- THE TASK -
Extract the lines up to and including the one that contains "You are a GUI", starting with the first line of the entries below, and omit the pictures.

##### MATERIALS PROVIDED

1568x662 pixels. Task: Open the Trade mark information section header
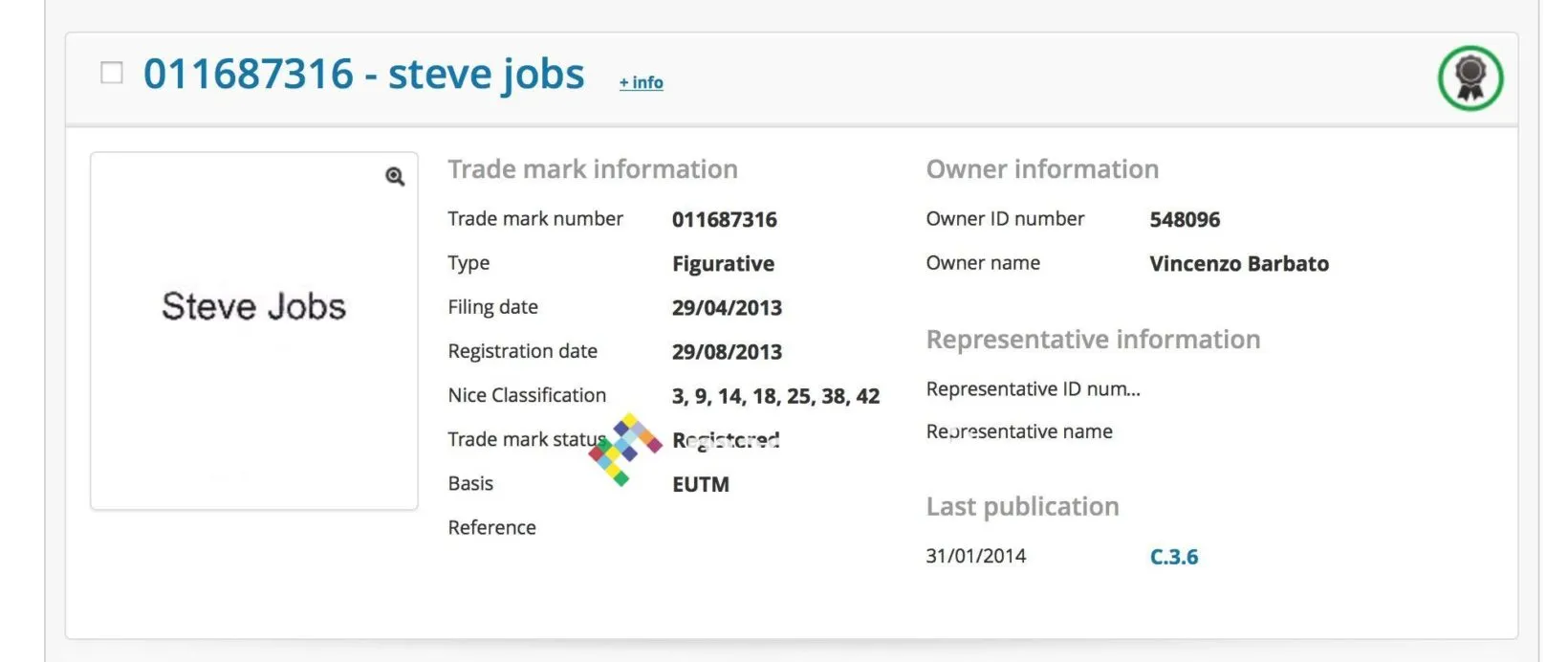[x=593, y=168]
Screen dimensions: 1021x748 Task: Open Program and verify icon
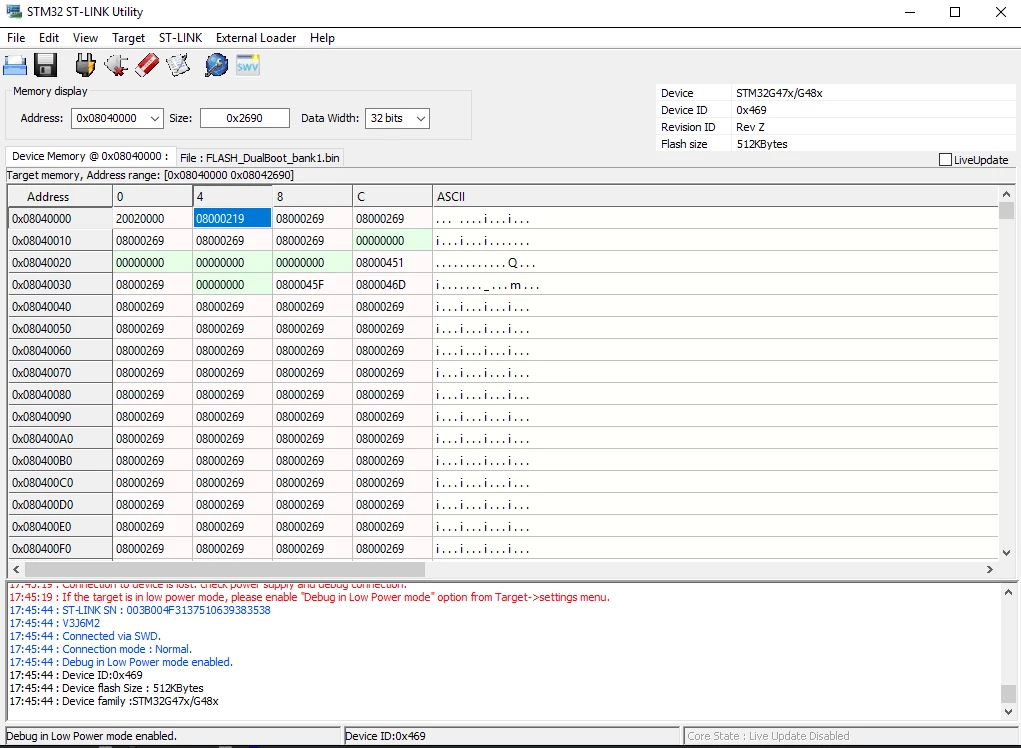click(178, 66)
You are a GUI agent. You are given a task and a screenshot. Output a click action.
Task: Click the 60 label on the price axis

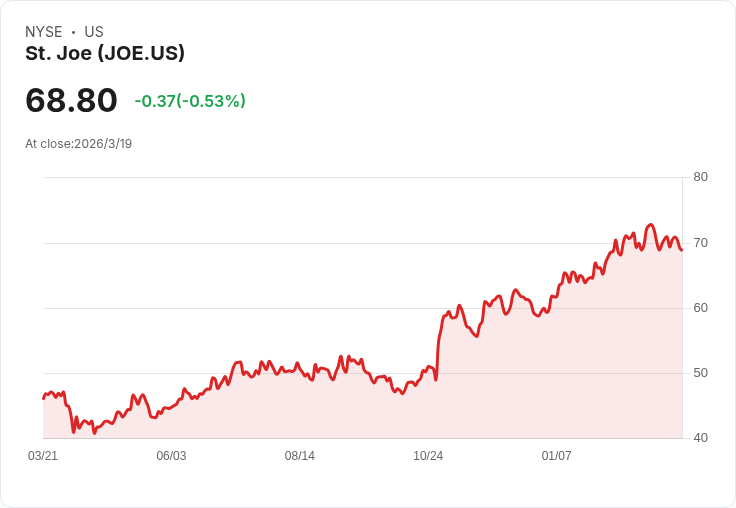[700, 308]
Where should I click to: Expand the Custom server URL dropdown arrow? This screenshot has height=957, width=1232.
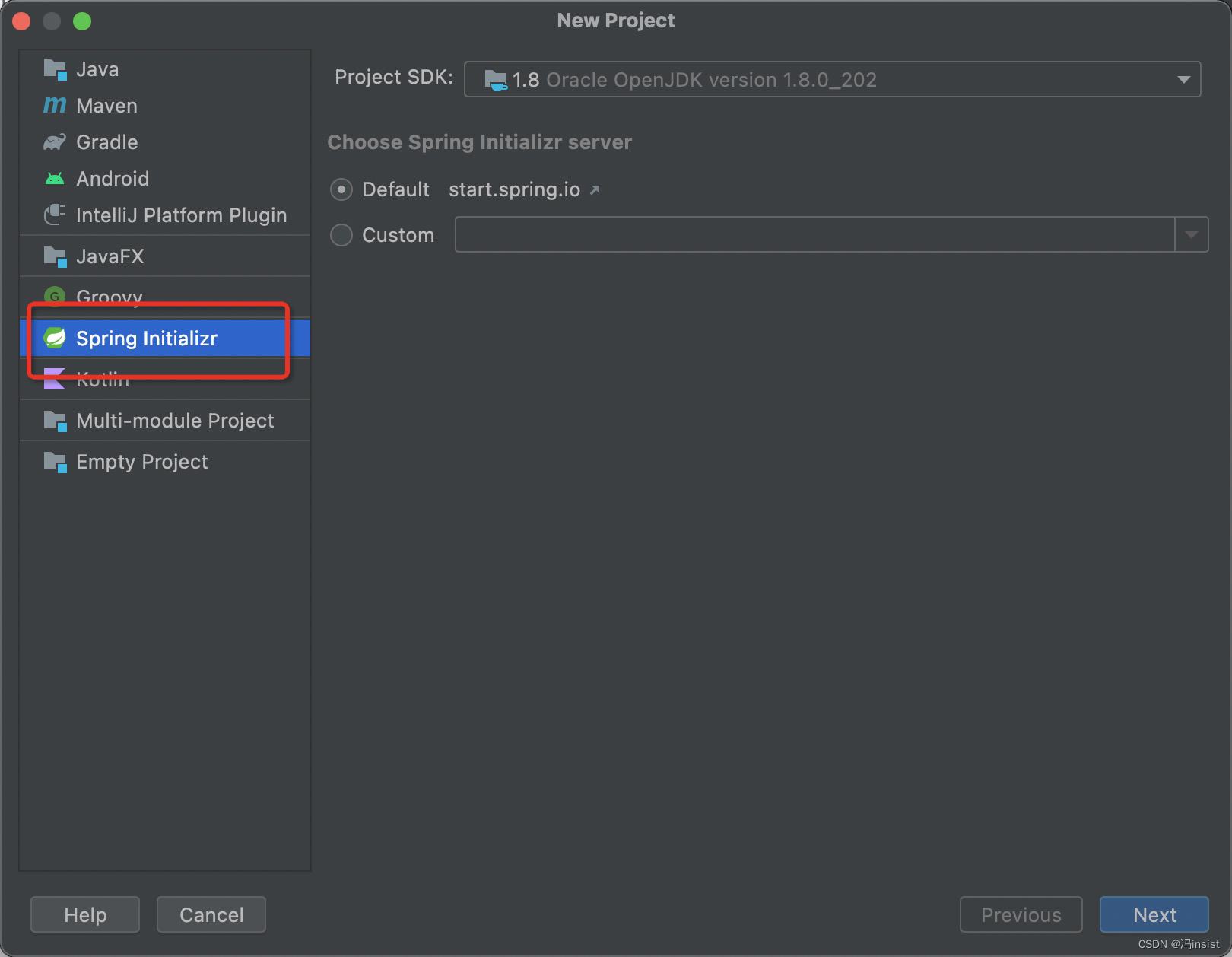[x=1191, y=235]
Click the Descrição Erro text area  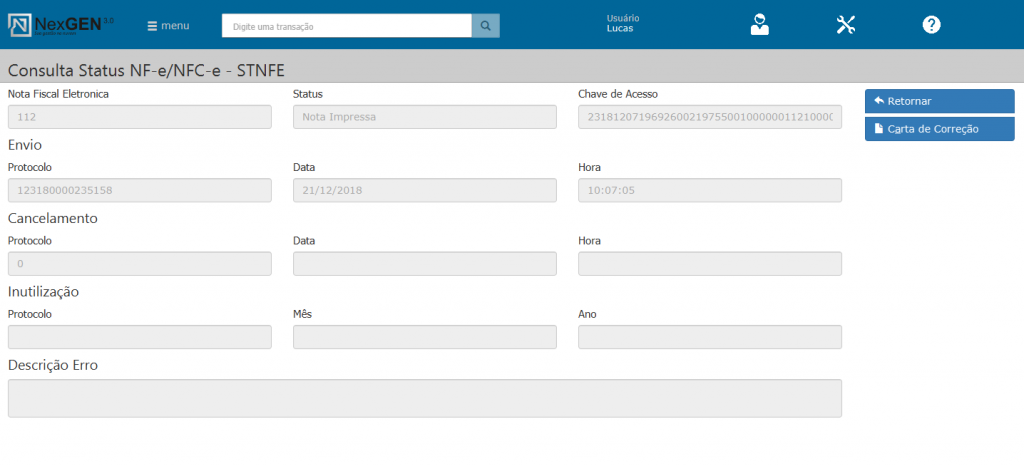(x=424, y=398)

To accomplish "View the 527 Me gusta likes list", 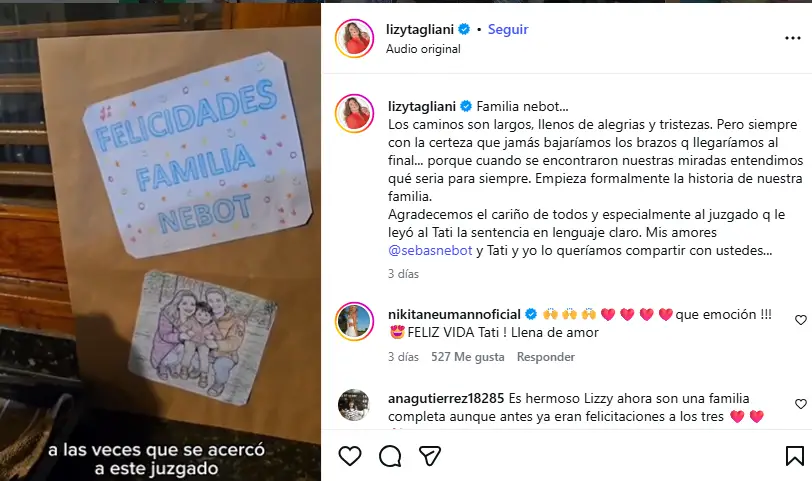I will click(468, 357).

##########

- SOLUTION TO THE EXERCISE -
1568x662 pixels. Task: Open the Trade mark information section header
[x=593, y=168]
Screen dimensions: 1021x748 Task: Open Program and verify icon
click(178, 66)
You are a GUI agent. You are given a task and a screenshot. Output a click action.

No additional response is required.